Problem details -> Check every line of the data and copy the ones where "chevron" appears.

Information given ->
--------

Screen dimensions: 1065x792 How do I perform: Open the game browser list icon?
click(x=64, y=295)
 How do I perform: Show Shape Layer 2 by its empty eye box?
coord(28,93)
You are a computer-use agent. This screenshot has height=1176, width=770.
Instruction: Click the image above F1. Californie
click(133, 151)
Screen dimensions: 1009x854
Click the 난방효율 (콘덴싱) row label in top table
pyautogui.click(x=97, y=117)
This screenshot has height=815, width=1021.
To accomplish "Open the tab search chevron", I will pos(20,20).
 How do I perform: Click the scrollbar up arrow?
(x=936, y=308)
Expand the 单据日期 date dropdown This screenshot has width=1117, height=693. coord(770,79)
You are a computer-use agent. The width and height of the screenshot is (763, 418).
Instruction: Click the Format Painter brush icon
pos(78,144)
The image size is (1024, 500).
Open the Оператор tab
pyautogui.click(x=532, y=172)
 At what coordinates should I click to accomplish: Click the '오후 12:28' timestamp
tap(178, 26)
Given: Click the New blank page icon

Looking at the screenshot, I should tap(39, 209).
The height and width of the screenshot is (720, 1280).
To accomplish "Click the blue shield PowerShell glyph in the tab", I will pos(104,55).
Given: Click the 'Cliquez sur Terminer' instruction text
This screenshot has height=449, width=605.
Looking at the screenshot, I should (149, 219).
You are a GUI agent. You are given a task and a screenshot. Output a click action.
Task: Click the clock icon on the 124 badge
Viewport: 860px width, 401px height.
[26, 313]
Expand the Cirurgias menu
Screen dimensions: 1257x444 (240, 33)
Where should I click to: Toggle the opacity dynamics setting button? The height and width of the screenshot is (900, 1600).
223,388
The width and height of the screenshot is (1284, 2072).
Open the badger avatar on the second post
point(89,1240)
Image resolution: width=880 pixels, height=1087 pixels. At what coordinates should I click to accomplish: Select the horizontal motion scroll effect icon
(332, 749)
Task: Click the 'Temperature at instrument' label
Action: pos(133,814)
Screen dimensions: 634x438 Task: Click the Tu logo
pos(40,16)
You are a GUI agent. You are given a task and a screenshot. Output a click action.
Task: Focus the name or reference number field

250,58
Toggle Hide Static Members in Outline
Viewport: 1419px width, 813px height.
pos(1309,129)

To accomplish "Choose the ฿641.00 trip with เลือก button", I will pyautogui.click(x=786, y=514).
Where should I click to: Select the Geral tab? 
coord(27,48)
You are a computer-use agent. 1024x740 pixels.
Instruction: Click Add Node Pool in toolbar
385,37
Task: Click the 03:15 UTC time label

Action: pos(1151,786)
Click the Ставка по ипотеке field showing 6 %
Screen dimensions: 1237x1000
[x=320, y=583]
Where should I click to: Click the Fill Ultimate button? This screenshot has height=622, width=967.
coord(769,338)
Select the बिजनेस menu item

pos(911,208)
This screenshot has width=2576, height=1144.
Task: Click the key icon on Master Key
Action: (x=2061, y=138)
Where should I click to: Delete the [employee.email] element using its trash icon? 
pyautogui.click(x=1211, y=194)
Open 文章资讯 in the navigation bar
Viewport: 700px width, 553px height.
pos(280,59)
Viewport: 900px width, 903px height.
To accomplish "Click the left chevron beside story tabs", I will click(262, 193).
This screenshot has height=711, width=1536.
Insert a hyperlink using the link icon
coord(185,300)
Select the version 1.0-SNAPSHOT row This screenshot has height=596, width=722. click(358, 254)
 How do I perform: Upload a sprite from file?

--------

Exercise solution ->
To accomplish "Open the tab search chevron", I will pos(20,20).
To accomplish "Click the left chevron beside story tabs", I will click(262, 193).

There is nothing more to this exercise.